Application Manager (AM): The SIP services platform in the network that authorizes access to SIP services, provides SIP registration and authentication functions, and is responsible for the invocation and management of SIP-based features.

Security Manager (SM): Responsible for monitoring the network for security threats and responding to them in real time, making decisions on what devices are allowed access to the network based on their posture -- a measure of the safety of the device based on the freshness of its software patches and security features.

Services Data Manager (SDM): The main repository of subscriber and network control data and collects and stores charging data for the network.

Yet the A-IMS work is in addition to several efforts underway to arrive at the next-generation converged fixed/mobile infrastructure. The European Telecommunications Standards Institute (ETSI), for example, is developing its TISPAN specification for such an environment, which also includes support for non-SIP network elements and applications.

Also, A-IMS lacks the participation of Verizon Wireless rivals Cingular Wireless and Sprint Nextel, and partner Vodafone. Cingular has tapped Lucent as the IMS supplier for its 3G network, which is based on UMTS/HSDPA, a competing technology to Verizon Wireless' EV-DO.

Vodafone, based in Great Britain, is involved in the recently formed Next Generation Mobile Network Forum, which also includes T-Mobile, Orange, KPN, NTT DoCoMo and China Mobile. Cisco is also involved in this forum, says Jonathan Hindle, senior manager in Cisco's Worldwide Mobile Marketing Organization.

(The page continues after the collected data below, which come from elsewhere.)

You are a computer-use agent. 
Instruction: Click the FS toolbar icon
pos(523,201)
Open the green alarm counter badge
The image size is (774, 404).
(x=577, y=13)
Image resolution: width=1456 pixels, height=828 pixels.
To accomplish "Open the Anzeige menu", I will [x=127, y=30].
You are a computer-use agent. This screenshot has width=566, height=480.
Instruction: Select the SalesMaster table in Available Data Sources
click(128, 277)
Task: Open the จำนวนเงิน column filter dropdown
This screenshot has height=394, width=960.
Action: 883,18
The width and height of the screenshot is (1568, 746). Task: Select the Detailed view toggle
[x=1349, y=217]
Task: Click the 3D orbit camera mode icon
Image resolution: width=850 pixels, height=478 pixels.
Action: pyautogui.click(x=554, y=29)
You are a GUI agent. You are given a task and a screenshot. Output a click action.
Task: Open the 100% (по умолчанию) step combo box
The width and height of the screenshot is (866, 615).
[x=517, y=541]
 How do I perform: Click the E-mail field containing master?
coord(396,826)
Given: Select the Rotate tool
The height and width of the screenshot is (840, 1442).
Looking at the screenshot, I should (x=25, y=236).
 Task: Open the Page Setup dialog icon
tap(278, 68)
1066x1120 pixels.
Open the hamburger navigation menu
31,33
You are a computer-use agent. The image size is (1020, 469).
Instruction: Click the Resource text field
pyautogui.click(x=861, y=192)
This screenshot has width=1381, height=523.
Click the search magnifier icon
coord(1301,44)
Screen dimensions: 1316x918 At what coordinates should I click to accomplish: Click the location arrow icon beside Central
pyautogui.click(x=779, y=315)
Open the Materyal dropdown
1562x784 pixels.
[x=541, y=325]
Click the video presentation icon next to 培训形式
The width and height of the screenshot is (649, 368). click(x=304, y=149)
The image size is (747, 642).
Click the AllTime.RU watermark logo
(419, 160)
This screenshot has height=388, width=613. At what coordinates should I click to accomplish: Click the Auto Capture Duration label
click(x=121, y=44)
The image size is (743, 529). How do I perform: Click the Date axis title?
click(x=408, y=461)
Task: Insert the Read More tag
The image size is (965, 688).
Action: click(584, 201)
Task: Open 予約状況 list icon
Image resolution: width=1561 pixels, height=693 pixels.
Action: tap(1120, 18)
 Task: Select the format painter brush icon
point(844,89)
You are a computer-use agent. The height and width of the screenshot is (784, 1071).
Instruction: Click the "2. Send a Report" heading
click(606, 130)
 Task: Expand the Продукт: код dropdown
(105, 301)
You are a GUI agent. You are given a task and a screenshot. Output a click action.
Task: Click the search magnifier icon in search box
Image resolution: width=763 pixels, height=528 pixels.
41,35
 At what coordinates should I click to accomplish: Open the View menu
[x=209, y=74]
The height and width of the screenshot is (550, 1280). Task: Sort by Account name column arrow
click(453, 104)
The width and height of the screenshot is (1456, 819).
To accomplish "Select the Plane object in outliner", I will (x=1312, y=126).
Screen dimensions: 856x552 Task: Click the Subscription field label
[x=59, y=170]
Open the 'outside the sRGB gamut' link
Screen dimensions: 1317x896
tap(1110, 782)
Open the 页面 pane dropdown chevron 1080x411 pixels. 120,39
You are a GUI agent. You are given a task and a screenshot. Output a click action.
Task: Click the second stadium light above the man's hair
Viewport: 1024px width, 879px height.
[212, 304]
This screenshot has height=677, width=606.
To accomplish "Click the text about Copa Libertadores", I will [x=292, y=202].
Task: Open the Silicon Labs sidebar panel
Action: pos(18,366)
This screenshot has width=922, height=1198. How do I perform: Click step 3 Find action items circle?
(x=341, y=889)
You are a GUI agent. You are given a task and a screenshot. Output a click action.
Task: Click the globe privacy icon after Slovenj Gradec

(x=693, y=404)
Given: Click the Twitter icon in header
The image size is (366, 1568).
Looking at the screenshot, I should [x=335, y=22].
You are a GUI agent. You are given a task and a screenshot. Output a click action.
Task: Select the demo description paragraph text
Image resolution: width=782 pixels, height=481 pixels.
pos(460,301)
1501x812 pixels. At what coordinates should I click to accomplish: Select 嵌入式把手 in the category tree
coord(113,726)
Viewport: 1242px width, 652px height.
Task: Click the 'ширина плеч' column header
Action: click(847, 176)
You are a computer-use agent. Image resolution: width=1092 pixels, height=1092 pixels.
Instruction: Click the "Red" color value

Stone says Vodafone is aware of the A-IMS work and that the technical merits of it "resonates with them." While not specifically mentioning the A-IMS task force, Stone said he expects Vodafone to continue to participate in the overall industry standards process.

Stone also says A-IMS is "technology agnostic," and not a CDMA EV-DO version of IMS to face-off against a GSM/UMTS version of the architecture.

Stone and Hindle downplayed the potential for further industry fragmentation of IMS.

"We're bringing forward solutions that we hope will be considered based on technical merit, not where they originated from," Stone says.

Adds Hindle: "There's still a negative reaction from other people who feel they've not been included. I think there's also a level of pragmatism that's enabled the cellular industry to cooperate where it makes business sense."

Yet Cisco, on more than one occasion, has referred to IMS as a "walled garden" that locks customers in with particular service providers. Hindle says walled gardens will still exist but that A-IMS will provide more flexibility in allowing service providers to offer a wider array of options through partnerships.

"A-IMS will allow them to not be limited by having to own all of the services," he says. "It gives them a lot of flexibility to create whatever the right business model is going forward."

Lucent says A-IMS is in "lockstep" to where the industry is headed.

"I'd be very surprised" if A-IMS is received coolly by Verizon Wireless' competitors and others in the industry, says John Marinho, vice president of corporate strategic marketing for Lucent. "It's built upon work already done, there's nothing that supplants (work already completed). It's intent is to be inclusive."